▶ _Required work_
Every single entry must be restated word for word.

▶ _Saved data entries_
▼
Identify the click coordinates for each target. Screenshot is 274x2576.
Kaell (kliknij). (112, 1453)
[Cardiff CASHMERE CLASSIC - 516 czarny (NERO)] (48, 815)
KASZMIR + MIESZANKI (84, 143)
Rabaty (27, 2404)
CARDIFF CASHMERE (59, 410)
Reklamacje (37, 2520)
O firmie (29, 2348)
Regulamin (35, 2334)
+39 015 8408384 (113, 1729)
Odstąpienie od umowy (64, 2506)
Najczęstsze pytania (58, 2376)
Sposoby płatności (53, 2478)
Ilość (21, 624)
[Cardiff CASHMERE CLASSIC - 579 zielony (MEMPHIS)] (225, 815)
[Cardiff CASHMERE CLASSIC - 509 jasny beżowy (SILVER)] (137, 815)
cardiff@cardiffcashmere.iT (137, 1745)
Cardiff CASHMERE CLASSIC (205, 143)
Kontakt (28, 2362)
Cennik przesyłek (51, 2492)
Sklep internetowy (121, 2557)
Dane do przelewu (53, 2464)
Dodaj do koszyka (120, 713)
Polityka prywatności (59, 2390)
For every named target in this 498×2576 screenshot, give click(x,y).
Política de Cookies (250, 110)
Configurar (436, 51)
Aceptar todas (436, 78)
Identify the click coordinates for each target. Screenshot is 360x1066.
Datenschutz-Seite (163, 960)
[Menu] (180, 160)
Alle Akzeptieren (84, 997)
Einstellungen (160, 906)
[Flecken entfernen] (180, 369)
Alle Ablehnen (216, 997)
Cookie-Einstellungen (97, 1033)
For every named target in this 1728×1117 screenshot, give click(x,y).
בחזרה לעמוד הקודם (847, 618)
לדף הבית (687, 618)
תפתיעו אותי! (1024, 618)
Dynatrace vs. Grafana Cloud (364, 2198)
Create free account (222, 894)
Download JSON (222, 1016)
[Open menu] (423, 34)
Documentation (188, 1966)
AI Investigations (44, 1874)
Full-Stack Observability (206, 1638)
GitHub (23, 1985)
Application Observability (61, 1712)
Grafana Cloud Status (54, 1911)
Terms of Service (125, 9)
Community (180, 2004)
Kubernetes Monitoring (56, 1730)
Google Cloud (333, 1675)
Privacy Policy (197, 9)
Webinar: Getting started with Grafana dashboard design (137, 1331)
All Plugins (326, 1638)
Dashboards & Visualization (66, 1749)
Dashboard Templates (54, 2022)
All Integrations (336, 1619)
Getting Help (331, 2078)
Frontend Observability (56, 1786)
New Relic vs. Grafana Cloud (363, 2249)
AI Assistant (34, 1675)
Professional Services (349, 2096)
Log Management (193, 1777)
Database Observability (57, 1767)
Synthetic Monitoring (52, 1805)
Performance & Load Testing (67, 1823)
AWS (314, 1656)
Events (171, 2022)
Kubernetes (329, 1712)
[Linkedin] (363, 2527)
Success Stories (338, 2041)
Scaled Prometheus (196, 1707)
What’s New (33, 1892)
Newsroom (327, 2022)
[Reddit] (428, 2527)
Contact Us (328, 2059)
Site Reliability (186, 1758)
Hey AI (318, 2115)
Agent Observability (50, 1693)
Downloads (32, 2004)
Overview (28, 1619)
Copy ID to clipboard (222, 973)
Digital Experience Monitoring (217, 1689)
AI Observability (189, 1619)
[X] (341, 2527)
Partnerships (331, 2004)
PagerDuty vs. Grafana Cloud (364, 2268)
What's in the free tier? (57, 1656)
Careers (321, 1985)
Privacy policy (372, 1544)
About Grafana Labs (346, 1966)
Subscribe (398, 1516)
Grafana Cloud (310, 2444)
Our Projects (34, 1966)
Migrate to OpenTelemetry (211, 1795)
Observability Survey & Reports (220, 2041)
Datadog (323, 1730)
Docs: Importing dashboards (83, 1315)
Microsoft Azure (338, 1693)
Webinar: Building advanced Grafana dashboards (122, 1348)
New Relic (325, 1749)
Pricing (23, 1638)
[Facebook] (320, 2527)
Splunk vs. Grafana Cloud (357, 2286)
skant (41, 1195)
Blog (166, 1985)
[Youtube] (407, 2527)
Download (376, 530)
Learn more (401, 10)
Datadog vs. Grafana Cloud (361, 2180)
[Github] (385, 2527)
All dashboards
▲
▶ _Solution to the problem_
Identify the click coordinates for each target. Screenshot is 274x2576.
Kaell (kliknij). (112, 1453)
[Cardiff CASHMERE CLASSIC - 516 czarny (NERO)] (48, 815)
KASZMIR + MIESZANKI (84, 143)
Rabaty (27, 2404)
CARDIFF CASHMERE (59, 410)
Reklamacje (37, 2520)
O firmie (29, 2348)
Regulamin (35, 2334)
+39 015 8408384 (113, 1729)
Odstąpienie od umowy (64, 2506)
Najczęstsze pytania (58, 2376)
Sposoby płatności (53, 2478)
Ilość (21, 624)
[Cardiff CASHMERE CLASSIC - 579 zielony (MEMPHIS)] (225, 815)
[Cardiff CASHMERE CLASSIC - 509 jasny beżowy (SILVER)] (137, 815)
cardiff@cardiffcashmere.iT (137, 1745)
Cardiff CASHMERE CLASSIC (205, 143)
Kontakt (28, 2362)
Cennik przesyłek (51, 2492)
Sklep internetowy (121, 2557)
Dane do przelewu (53, 2464)
Dodaj do koszyka (120, 713)
Polityka prywatności (59, 2390)
For every named target in this 498×2576 screenshot, give click(x,y).
Política de Cookies (250, 110)
Configurar (436, 51)
Aceptar todas (436, 78)
Identify the click coordinates for each target. Screenshot is 360x1066.
Datenschutz-Seite (163, 960)
[Menu] (180, 160)
Alle Akzeptieren (84, 997)
Einstellungen (160, 906)
[Flecken entfernen] (180, 369)
Alle Ablehnen (216, 997)
Cookie-Einstellungen (97, 1033)
For every named target in this 1728×1117 screenshot, give click(x,y).
בחזרה לעמוד הקודם (847, 618)
לדף הבית (687, 618)
תפתיעו אותי! (1024, 618)
Dynatrace vs. Grafana Cloud (364, 2198)
Create free account (222, 894)
Download JSON (222, 1016)
[Open menu] (423, 34)
Documentation (188, 1966)
AI Investigations (44, 1874)
Full-Stack Observability (206, 1638)
GitHub (23, 1985)
Application Observability (61, 1712)
Grafana Cloud Status (54, 1911)
Terms of Service (125, 9)
Community (180, 2004)
Kubernetes Monitoring (56, 1730)
Google Cloud (333, 1675)
Privacy Policy (197, 9)
Webinar: Getting started with Grafana dashboard design (137, 1331)
All Plugins (326, 1638)
Dashboards & Visualization (66, 1749)
Dashboard Templates (54, 2022)
All Integrations (336, 1619)
Getting Help (331, 2078)
Frontend Observability (56, 1786)
New Relic vs. Grafana Cloud (363, 2249)
AI Assistant (34, 1675)
Professional Services (349, 2096)
Log Management (193, 1777)
Database Observability (57, 1767)
Synthetic Monitoring (52, 1805)
Performance & Load Testing (67, 1823)
AWS (314, 1656)
Events (171, 2022)
Kubernetes (329, 1712)
[Linkedin] (363, 2527)
Success Stories (338, 2041)
Scaled Prometheus (196, 1707)
What’s New (33, 1892)
Newsroom (327, 2022)
[Reddit] (428, 2527)
Contact Us (328, 2059)
Site Reliability (186, 1758)
Hey AI (318, 2115)
Agent Observability (50, 1693)
Downloads (32, 2004)
Overview (28, 1619)
Copy ID to clipboard (222, 973)
Digital Experience Monitoring (217, 1689)
AI Observability (189, 1619)
[X] (341, 2527)
Partnerships (331, 2004)
PagerDuty vs. Grafana Cloud (364, 2268)
What's in the free tier? (57, 1656)
Careers (321, 1985)
Privacy policy (372, 1544)
About Grafana Labs (346, 1966)
Subscribe (398, 1516)
Grafana Cloud (310, 2444)
Our Projects (34, 1966)
Migrate to OpenTelemetry (211, 1795)
Observability Survey & Reports (220, 2041)
Datadog (323, 1730)
Docs: Importing dashboards (83, 1315)
Microsoft Azure (338, 1693)
Webinar: Building advanced Grafana dashboards (122, 1348)
New Relic (325, 1749)
Pricing (23, 1638)
[Facebook] (320, 2527)
Splunk vs. Grafana Cloud (357, 2286)
skant (41, 1195)
Blog (166, 1985)
[Youtube] (407, 2527)
Download (376, 530)
Learn more (401, 10)
Datadog vs. Grafana Cloud (361, 2180)
[Github] (385, 2527)
All dashboards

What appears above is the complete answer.